Un episodio significativo: abbiamo incontrato il preside di un Istituto Professionale proveniente da un piccolo paesino della Sicilia e che aveva fatto dell’innovazione la regola della sua scuola. Grazie ai contatti che èriuscitoad intrecciare e coltivare, ha potuto mandare i suoi ragazzi a fare esperienza all’interno di imprese estere tecnologicamente avanzate, grazie a progetti condivisi di formazione pratica e teorica ed al contempo ha potuto ospitare studenti provenienti da altri paesi dell’UE, realizzando una forma di scambio formativo e lavorativo.

In molti hanno mostrato notevole interesse per tutto ciò che riguardava le novità introdotte dal nuovo Gdpr come nel caso di un amministratore pubblico di una cittadina emiliana, giunto a Smau quasi esclusivamente per capirne di più su tale argomento: si è soffermato a lungo sugli obblighi delle amministrazioni comunali riguardo l’adeguamento in materia di protezione dei dati personali. Ritenutosi evidentemente soddisfatto delle nostre risposte, si è poi informato anche sulla nostra associazione, non prima di essersi iscritto alla newsletter ed aver fotografato i volumi pubblicati dal CSIG.

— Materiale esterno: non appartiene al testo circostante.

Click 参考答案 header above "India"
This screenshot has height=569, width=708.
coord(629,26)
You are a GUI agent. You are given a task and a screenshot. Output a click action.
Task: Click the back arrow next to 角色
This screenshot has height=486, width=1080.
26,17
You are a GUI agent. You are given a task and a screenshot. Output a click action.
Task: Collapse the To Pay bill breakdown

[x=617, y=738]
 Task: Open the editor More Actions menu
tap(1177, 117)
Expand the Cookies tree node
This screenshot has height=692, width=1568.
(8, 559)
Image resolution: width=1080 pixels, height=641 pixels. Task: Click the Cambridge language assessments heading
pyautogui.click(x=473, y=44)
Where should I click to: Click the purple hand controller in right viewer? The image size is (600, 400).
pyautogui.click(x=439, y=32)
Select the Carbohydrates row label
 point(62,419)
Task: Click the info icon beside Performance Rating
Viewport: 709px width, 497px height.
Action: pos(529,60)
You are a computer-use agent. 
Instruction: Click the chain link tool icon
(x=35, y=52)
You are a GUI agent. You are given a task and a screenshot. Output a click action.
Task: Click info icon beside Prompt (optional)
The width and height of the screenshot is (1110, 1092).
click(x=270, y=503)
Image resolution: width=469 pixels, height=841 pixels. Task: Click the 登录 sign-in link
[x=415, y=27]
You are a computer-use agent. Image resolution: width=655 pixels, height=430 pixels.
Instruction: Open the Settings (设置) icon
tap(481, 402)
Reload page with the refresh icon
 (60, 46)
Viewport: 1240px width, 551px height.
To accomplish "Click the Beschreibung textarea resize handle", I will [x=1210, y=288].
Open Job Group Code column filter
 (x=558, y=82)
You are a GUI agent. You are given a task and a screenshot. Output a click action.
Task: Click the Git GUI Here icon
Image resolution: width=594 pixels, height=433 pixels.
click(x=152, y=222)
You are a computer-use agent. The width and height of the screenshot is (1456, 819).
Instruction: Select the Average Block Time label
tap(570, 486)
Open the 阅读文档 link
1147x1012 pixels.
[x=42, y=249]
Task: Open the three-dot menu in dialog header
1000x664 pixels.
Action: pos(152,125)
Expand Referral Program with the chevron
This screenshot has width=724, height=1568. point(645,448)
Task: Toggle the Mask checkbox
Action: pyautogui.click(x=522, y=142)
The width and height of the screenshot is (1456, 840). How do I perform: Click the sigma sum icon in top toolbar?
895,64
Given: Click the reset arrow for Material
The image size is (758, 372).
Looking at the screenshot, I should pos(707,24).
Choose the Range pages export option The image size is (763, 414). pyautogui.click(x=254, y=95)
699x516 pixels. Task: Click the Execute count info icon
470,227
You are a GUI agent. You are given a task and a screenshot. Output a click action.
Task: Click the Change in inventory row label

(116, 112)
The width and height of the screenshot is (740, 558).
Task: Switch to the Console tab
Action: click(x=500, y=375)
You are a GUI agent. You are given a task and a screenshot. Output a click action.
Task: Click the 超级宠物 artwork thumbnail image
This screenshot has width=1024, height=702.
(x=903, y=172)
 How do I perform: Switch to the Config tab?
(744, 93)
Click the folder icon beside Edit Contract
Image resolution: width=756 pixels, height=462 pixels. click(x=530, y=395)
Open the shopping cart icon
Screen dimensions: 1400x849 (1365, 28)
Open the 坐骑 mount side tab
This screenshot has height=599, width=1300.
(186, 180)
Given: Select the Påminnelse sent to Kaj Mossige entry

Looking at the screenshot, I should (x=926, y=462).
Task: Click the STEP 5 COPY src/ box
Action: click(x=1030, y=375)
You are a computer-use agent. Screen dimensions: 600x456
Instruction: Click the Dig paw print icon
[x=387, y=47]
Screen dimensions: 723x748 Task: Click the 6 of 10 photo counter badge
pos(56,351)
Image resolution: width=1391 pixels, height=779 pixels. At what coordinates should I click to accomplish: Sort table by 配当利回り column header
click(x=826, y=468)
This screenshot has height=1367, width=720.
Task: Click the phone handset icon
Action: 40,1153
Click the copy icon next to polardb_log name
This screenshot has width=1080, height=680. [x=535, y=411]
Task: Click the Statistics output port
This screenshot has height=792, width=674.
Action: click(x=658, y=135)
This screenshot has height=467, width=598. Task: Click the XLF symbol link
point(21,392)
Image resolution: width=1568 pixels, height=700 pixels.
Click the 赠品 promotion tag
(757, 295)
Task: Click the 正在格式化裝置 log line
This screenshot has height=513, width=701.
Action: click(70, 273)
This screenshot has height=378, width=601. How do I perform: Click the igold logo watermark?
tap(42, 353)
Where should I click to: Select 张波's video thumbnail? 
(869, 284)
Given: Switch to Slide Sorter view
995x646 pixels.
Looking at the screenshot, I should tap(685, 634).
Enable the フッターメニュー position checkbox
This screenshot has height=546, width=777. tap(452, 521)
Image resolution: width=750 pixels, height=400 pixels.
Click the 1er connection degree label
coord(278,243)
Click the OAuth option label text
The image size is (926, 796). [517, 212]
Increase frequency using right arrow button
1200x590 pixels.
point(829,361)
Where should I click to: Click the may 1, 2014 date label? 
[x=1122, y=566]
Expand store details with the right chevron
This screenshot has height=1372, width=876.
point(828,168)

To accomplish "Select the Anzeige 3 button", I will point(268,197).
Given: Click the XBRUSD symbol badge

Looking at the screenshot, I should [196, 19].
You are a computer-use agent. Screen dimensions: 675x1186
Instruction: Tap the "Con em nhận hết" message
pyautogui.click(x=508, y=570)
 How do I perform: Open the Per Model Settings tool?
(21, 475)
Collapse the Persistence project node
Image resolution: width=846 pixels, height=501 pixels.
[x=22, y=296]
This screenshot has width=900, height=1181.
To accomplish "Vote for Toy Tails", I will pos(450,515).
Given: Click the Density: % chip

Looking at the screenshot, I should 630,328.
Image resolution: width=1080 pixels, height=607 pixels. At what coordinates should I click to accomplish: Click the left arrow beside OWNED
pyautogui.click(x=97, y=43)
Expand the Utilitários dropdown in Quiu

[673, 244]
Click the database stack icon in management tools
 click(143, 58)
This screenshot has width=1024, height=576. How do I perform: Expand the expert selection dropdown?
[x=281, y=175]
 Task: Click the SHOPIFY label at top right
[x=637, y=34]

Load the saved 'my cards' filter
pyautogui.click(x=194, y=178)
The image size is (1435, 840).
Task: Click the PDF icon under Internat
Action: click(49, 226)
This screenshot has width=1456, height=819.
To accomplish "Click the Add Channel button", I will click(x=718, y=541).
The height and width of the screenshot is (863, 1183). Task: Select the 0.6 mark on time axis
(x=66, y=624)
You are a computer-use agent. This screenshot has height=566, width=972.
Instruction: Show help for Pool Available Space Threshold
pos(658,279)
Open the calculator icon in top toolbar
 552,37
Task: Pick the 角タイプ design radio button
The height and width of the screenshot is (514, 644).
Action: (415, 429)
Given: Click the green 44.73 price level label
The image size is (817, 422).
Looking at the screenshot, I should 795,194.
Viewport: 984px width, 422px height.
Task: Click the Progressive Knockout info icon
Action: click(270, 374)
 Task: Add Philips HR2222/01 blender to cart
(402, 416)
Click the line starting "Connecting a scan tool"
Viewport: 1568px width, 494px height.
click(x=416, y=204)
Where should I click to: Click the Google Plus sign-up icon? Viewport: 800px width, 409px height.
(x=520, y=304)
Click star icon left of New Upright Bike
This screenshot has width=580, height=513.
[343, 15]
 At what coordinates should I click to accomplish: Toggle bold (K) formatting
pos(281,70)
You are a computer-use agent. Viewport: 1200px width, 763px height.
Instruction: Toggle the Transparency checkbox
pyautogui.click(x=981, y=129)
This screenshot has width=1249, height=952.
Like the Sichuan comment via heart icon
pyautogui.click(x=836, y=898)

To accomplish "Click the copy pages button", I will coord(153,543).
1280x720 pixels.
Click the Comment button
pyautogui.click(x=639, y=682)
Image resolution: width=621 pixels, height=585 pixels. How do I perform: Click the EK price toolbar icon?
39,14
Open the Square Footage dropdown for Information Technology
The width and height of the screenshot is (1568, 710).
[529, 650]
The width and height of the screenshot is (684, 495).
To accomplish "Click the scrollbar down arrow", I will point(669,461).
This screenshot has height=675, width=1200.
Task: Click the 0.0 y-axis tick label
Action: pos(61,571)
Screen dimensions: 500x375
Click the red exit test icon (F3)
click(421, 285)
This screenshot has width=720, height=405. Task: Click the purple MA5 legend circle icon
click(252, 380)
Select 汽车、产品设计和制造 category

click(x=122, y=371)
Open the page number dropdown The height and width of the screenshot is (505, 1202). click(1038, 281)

Durante la giornata il collega Luca Pallacci ed io ci siamo dati il cambio diverse volte per visitare a nostra volta gli stand presenti alla fiera. Personalmente sono rimasta colpita da quasi tutto ciò che mi circondava. Ho provato il visore di realtà aumentata che la Olivetti utilizza per formare i suoi operai sul montaggio delle stampanti e l’ho trovato incredibile, perché grazie unicamente ad un breve corso di qualche minuto ho potuto apprendere come montare una stampante e sarei già stata in grado di mettere in pratica le informazioni ricevute.

Abbiamo potuto poi osservare dei robottini umanoidi programmati per gestire gli ingressi, le code, l’acquisto o la scansione dei biglietti nei musei; abbiamo conosciuto due ragazzi di poco più di 20 anni che avevano creato un servizio cloud per le imprese a prova di Gdpr, dotato delle stessesofisticate tecniche di sicurezza utilizzate in campo militare per le comunicazioni; abbiamo avuto occasione di conoscere una piccola startup francese che aveva sviluppato un gioco fantascientifico ambientato nel futuro, che coniugava immagini video in realtà aumentata di elevatissima qualità e blockchain. Poiché non eravamo riusciti a comprendere a pieno il legame fra blockchain e gaming, abbiamo domandato quale fosse l’obiettivo dell’uso di tale tecnologia in questo contesto: ci è stato spiegato quindi come fosse necessario garantire ai giocatori di non perdere mai gli avanzamenti acquisiti nel gioco. Poiché i giocatori investono molti soldi e tempo nei giochi che più li appassionano, è giusto che siano tutelati da malfunzionamenti che potrebbero determinare la perdita di qualsiasi avanzamento acquisito.

La giornata a Smau è stata infine caratterizzata dalla presenza di vari workshop e seminari, molto apprezzati, sui temi come Internet of Things e cybercrime o, ancora, sui vari aspetti della cybersecurity e data protection tenuti da altri membri dell’Associazione Centro Studi Informatica Giuridica di Ivrea e Torino come Riccardo Abeti, Stefano Gorla, Pier Guido Iezzi.

L’esperienza di Smau è stata per noi una grande occasione di confronto e formazione su tematiche sempre più in espansione ed ha saputo coniugare una dimensione ludica e coinvolgente alla necessità di aggiornarsi e di “tenere il passo” con le novità in ambito tecnologico. È stata un’esperienza nel complesso davvero molto divertente e piacevole e mi auspico di poterla ripetere ancora in futuro.